[Start Document]

Edit 3: Wren Thornton on Haskell-Cafe adds: "If you have the right kind of distributivity property (as colah suggests) then things will work out for the particular case. But, having the right kind of distributivity property typically amounts to being a natural transformation in some appropriately related category; so that just defers the question to whether an appropriately related category always exists, and whether we can formalize what "appropriately related" means."

Answer 1

Catamorphisms de-construct a data structure into a result value. So, in general, when you apply a catamorphism, the result is something completely different, and you cannot apply another catamorphism to it.

For example, a function that sums all elements of [Int] is a catamorphism, but the result is Int. There is no way how to apply another catamorphism on it.

However, some special catamorphisms create a result of the same type as the input. One such example is map f (for some given function f). While it de-constructs the original structure, it also creates a new list as its result. (Actually, map f can be viewed both as a catamorphism and as an anamorphism.) So if you have such a class of special catamorphisms, you can compose them.

[End Document]

» **Tasks to perform**
**A)** In the passage on catamorphisms, which function is given as an example that can be viewed both as a catamorphism and as an anamorphism?
**B)** Extend the passage on catamorphisms by writing what comes next after its final sentence.

[Start Given material]

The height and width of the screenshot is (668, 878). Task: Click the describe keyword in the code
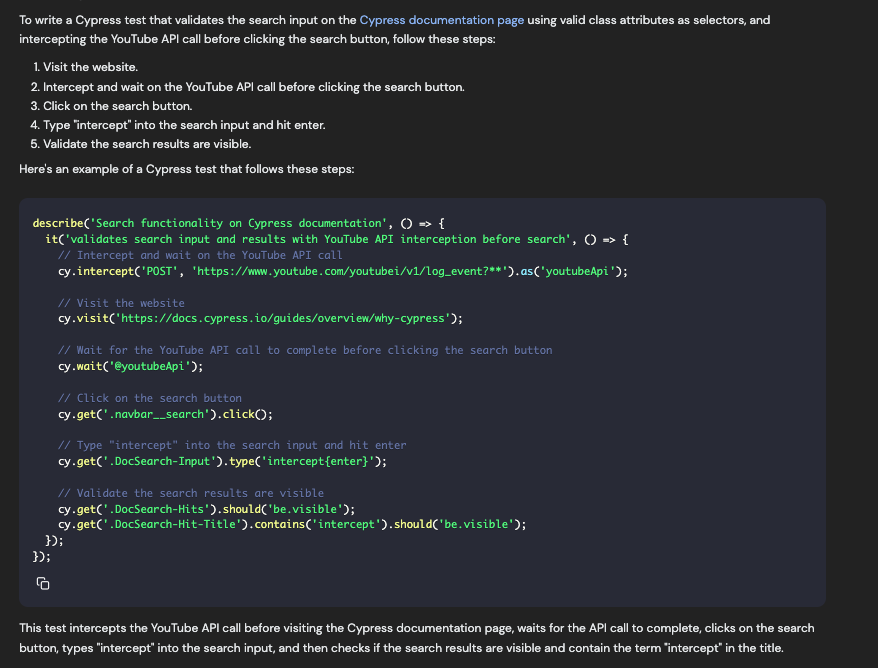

[End Given material]

» **Answers for the exercise**
**A)** map f, for some given function f.

**B)**
Answer 2

If we consider semantic equivalence, the composition of two catamorphisms is a catamorphism, when the first one is a hylomorphism:

cata1 . hylo1 = cata2

For example (Haskell):

sum . map (^2) = foldl' (\x y -> x + y^2) 0

Answer 3

When is the composition (fold2 g) . (fold1 f) :: μF1 -> A a catamorphism?

When there exists an F1-algebra h :: F1 A -> A such that fold1 h = fold2 g . fold1 f.

To see that catamorphisms are in general not closed under composition, consider the following generic definitions of type-level fixed point, algebra, and catamorphism:

newtype Fix f = In {out :: f (Fix f)}

type Algebra f a = f a -> a

cata :: Functor f => Algebra f a -> Fix f -> a
cata phi = phi . fmap (cata phi) . out

For catamorphisms to compose we would need

algcomp ::  Algebra f (Fix g) -> Algebra g a -> Algebra f a

Now try writing this function. It takes two functions as arguments (of types f (Fix g) -> Fix g and g a -> a respectively) and a value of type f a, and it needs to produce a value of type a. How would you do that? To produce a value of type a your only hope is to apply the function of type g a -> a, but then we are stuck: we have no means to turn a value of type f a into a value of type g a, have we?

I am not sure whether this is of any use for your purposes, but an example of a condition under which one can compose to catamorphisms is if we have a morphism from the result of the second cata to the fixed point of the second functor:

algcomp' :: (Functor f, Functor g) =>
            (a -> Fix g) -> Algebra f (Fix g) -> Algebra g a -> Algebra f a
algcomp' h phi phi' = cata phi' . phi . fmap h

Answer 4

(Disclaimer: This is outside my area of expertise. I believe I'm correct (with caveats provided at different points), but ... Verify it yourself.)

A catamorphism can be thought of as a function that replaces constructors of a data type with other functions.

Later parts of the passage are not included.